Les sportifs des quartiers populaires de Kinshasa ont formé des gangs. Ces gangs s’affrontent à tout moment dans les rues de Kinshasa, sous une forme d’intifada. Des jets de pierres, bouteilles,couteaux, et mêmes des affrontements à corps à corps. Tout cela, au vu et su d’une police amorphe.
Il est 10 heures du matin. Le quartier Yolo-Sud au coeur de Kinshasa s’est réveillé dans un fracas de pierre. Du sang sur la rue. Durant toute la nuit, sur la chaussée Kimwenza, les Californiens de Yolo ont affronté les Troupes indiennes. Une bataille sans relâche qui a fait deux victimes. Un passant a ramassé une pierre sur le dos, et un des combattants a péri, écrasé par une pierre à la tête.
Hormis les commentaires et les quelques discussions au coin de la rue, le quartier semble revenir au calme : « Nous sommes habitués à voir cela. » Me confie un témoin de l’affrontement.
Les témoins ne peuvent pas voir le champ de bataille, de peur de recevoir un coup du hasard. On se terre, on se cache. Les bagarreurs arrachent tout sur leur passage. Ils prennent tout ce qu’ils trouvent, même les petites échoppes et étalages des magasins.
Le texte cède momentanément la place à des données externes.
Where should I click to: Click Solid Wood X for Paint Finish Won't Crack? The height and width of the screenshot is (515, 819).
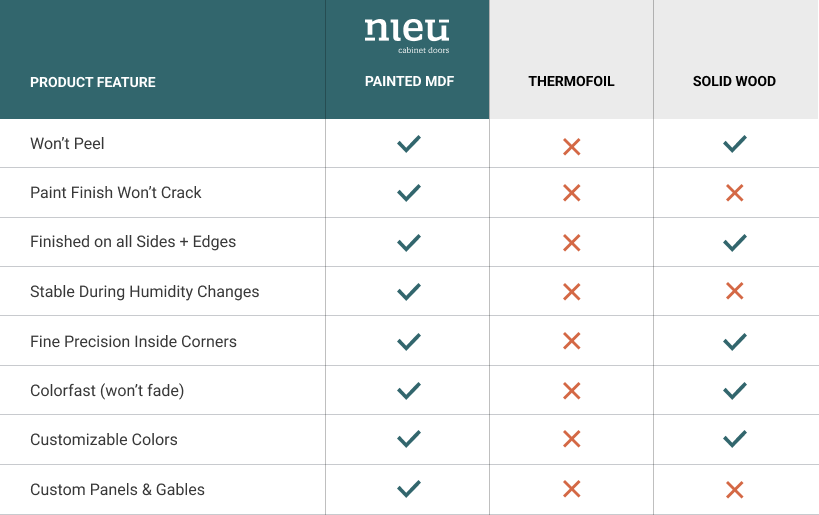click(734, 193)
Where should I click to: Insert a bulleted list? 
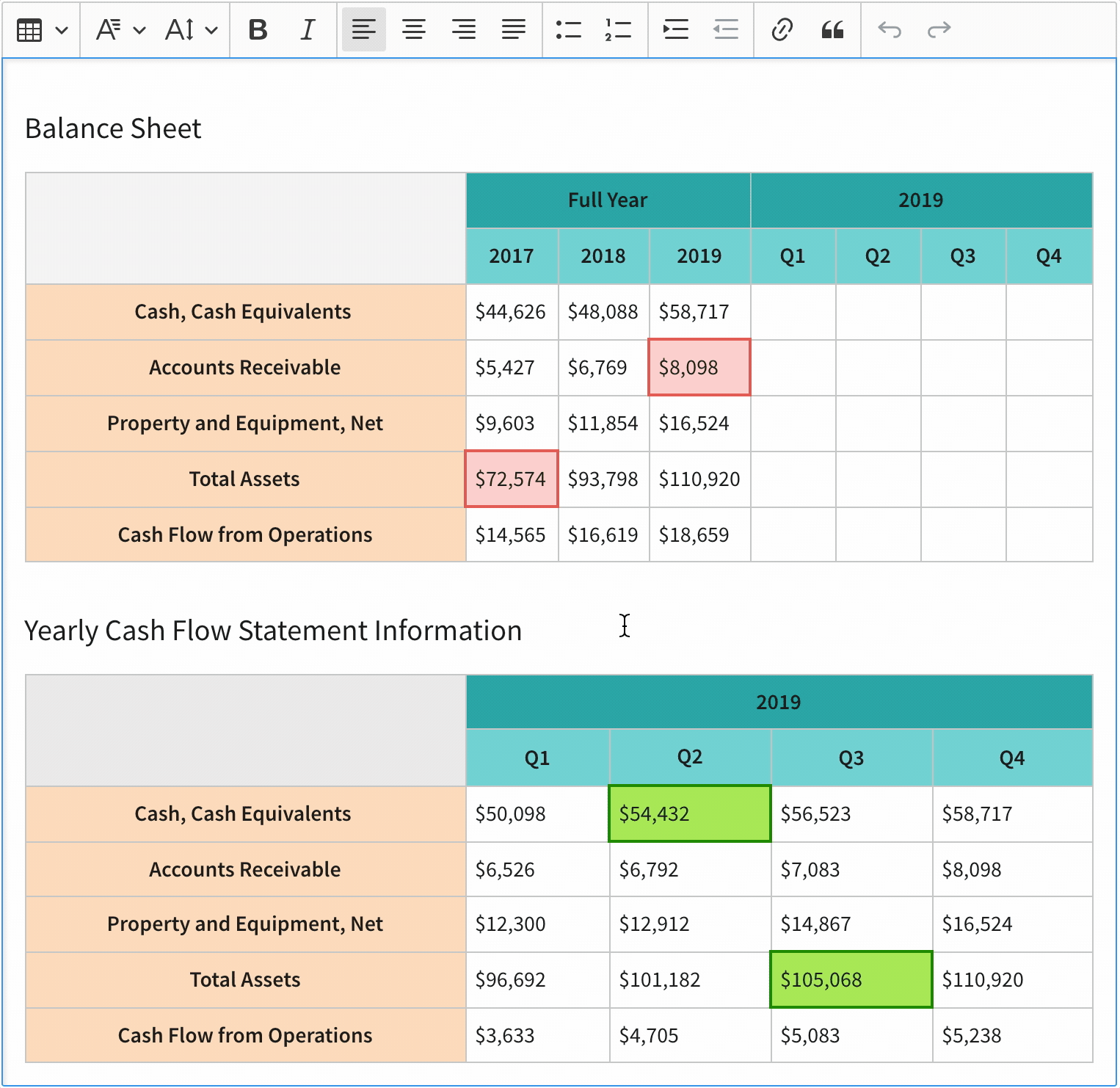coord(570,29)
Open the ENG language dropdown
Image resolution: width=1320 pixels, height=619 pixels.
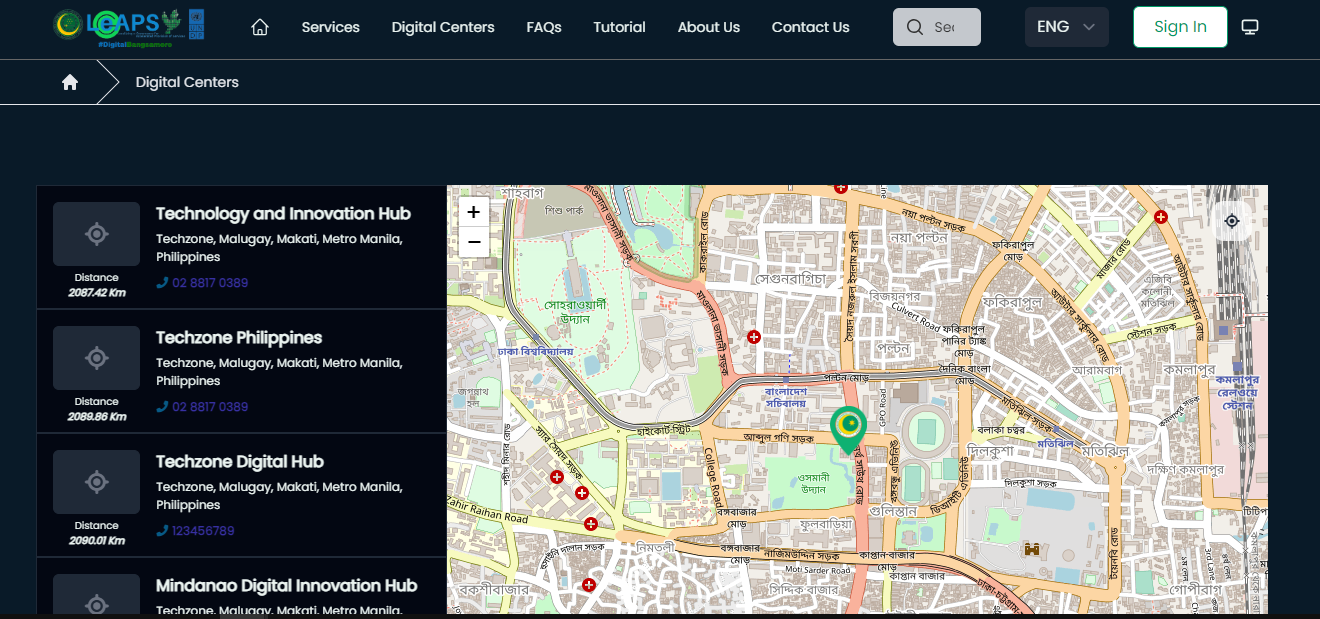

Le phénomène Kuluna a succédé au tristement célèbre Kata kata. Ce tueur anonyme qui tuait et dépeçait ses victimes avec une machette. Si en 2000 il s’agissait juste des affrontements entre deux personnes soutenues par leurs clubs de sport respectif; maintenant ce sont des combats institutionnalisés, des vrais guerre de gang. A tel point que les sportifs de Yolo Sud ne peuvent pas passer à Yolo Nord, ceux de Yolo Nord avec ceux de Kauka, ceux de Kauka à Matonge,… et ce sur tout le territoire de la ville de Kinshasa.
A la question de savoir pourquoi l’on ne met pas fin à cette déviation délinquante, un officier de l’armée répond que c’est politisé. « J’ai rencontré ces jeunes gens à table chez des autorités politiques, des pasteurs et hommes d’influence.
Il tient lieu de signaler que ce ne sont pas des enfants de la rue, mais des jeunes gens sans éducation, vivant chez leurs parents, ayant pour la moyenne 15 16 ans, pratiquant des sports de combat, et drogués de surcroît.
Si le phénomène connait une certaine baisse pour le moment, c’est certainent à cause du répit que l’on observe depuis un certain temps, entre les deux tours des élections présidentielles. On craint le pire, aux alentours de la date fatidique du 29 octobre, date prévu pour le second tour des présidentielles.